● The records:
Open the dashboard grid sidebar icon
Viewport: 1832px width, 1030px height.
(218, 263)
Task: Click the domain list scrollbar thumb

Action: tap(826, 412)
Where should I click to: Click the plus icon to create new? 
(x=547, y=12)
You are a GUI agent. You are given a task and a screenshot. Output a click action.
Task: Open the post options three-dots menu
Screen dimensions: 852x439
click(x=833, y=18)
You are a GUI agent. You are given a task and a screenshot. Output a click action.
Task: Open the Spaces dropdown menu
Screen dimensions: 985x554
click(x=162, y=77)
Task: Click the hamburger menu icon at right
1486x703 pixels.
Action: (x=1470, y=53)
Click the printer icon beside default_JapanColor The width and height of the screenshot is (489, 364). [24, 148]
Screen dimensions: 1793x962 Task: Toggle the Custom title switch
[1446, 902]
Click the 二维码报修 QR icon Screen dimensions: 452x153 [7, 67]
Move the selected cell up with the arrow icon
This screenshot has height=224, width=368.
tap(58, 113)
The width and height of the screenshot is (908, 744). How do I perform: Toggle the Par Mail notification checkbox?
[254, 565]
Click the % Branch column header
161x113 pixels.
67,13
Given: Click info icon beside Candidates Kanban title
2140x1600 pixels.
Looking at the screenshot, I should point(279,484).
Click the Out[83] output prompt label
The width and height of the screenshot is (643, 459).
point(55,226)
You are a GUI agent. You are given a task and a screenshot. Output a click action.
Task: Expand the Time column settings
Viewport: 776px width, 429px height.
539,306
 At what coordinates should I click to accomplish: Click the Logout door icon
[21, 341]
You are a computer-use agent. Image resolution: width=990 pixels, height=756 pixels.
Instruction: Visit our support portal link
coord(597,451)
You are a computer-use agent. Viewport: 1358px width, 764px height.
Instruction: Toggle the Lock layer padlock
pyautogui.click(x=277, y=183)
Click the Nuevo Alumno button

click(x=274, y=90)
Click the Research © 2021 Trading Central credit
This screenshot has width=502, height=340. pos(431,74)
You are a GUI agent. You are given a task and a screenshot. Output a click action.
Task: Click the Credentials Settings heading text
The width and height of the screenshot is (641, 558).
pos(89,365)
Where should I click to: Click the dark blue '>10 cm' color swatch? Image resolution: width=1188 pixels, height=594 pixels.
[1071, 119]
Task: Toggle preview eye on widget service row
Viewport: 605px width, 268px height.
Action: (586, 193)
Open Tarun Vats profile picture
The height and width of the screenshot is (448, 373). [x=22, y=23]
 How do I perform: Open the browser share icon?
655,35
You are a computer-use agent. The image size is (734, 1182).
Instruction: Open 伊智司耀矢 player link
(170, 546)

● Exercise instructions:
Render every line of the records above as a Markdown table with two columns, Row and Line, numbering the rows and leaving out blank lines.

● Problem solution:
| Row | Line |
|---|---|
| 1 | Open the dashboard grid sidebar icon |
| 2 | Viewport: 1832px width, 1030px height. |
| 3 | (218, 263) |
| 4 | Task: Click the domain list scrollbar thumb |
| 5 | Action: tap(826, 412) |
| 6 | Where should I click to: Click the plus icon to create new?  |
| 7 | (x=547, y=12) |
| 8 | You are a GUI agent. You are given a task and a screenshot. Output a click action. |
| 9 | Task: Open the post options three-dots menu |
| 10 | Screen dimensions: 852x439 |
| 11 | click(x=833, y=18) |
| 12 | You are a GUI agent. You are given a task and a screenshot. Output a click action. |
| 13 | Task: Open the Spaces dropdown menu |
| 14 | Screen dimensions: 985x554 |
| 15 | click(x=162, y=77) |
| 16 | Task: Click the hamburger menu icon at right |
| 17 | 1486x703 pixels. |
| 18 | Action: (x=1470, y=53) |
| 19 | Click the printer icon beside default_JapanColor The width and height of the screenshot is (489, 364). [24, 148] |
| 20 | Screen dimensions: 1793x962 Task: Toggle the Custom title switch |
| 21 | [1446, 902] |
| 22 | Click the 二维码报修 QR icon Screen dimensions: 452x153 [7, 67] |
| 23 | Move the selected cell up with the arrow icon |
| 24 | This screenshot has height=224, width=368. |
| 25 | tap(58, 113) |
| 26 | The width and height of the screenshot is (908, 744). How do I perform: Toggle the Par Mail notification checkbox? |
| 27 | [254, 565] |
| 28 | Click the % Branch column header |
| 29 | 161x113 pixels. |
| 30 | 67,13 |
| 31 | Given: Click info icon beside Candidates Kanban title |
| 32 | 2140x1600 pixels. |
| 33 | Looking at the screenshot, I should point(279,484). |
| 34 | Click the Out[83] output prompt label |
| 35 | The width and height of the screenshot is (643, 459). |
| 36 | point(55,226) |
| 37 | You are a GUI agent. You are given a task and a screenshot. Output a click action. |
| 38 | Task: Expand the Time column settings |
| 39 | Viewport: 776px width, 429px height. |
| 40 | 539,306 |
| 41 |  At what coordinates should I click to accomplish: Click the Logout door icon |
| 42 | [21, 341] |
| 43 | You are a computer-use agent. Image resolution: width=990 pixels, height=756 pixels. |
| 44 | Instruction: Visit our support portal link |
| 45 | coord(597,451) |
| 46 | You are a computer-use agent. Viewport: 1358px width, 764px height. |
| 47 | Instruction: Toggle the Lock layer padlock |
| 48 | pyautogui.click(x=277, y=183) |
| 49 | Click the Nuevo Alumno button |
| 50 | click(x=274, y=90) |
| 51 | Click the Research © 2021 Trading Central credit |
| 52 | This screenshot has width=502, height=340. pos(431,74) |
| 53 | You are a GUI agent. You are given a task and a screenshot. Output a click action. |
| 54 | Task: Click the Credentials Settings heading text |
| 55 | The width and height of the screenshot is (641, 558). |
| 56 | pos(89,365) |
| 57 | Where should I click to: Click the dark blue '>10 cm' color swatch? Image resolution: width=1188 pixels, height=594 pixels. |
| 58 | [1071, 119] |
| 59 | Task: Toggle preview eye on widget service row |
| 60 | Viewport: 605px width, 268px height. |
| 61 | Action: (586, 193) |
| 62 | Open Tarun Vats profile picture |
| 63 | The height and width of the screenshot is (448, 373). [x=22, y=23] |
| 64 |  How do I perform: Open the browser share icon? |
| 65 | 655,35 |
| 66 | You are a computer-use agent. The image size is (734, 1182). |
| 67 | Instruction: Open 伊智司耀矢 player link |
| 68 | (170, 546) |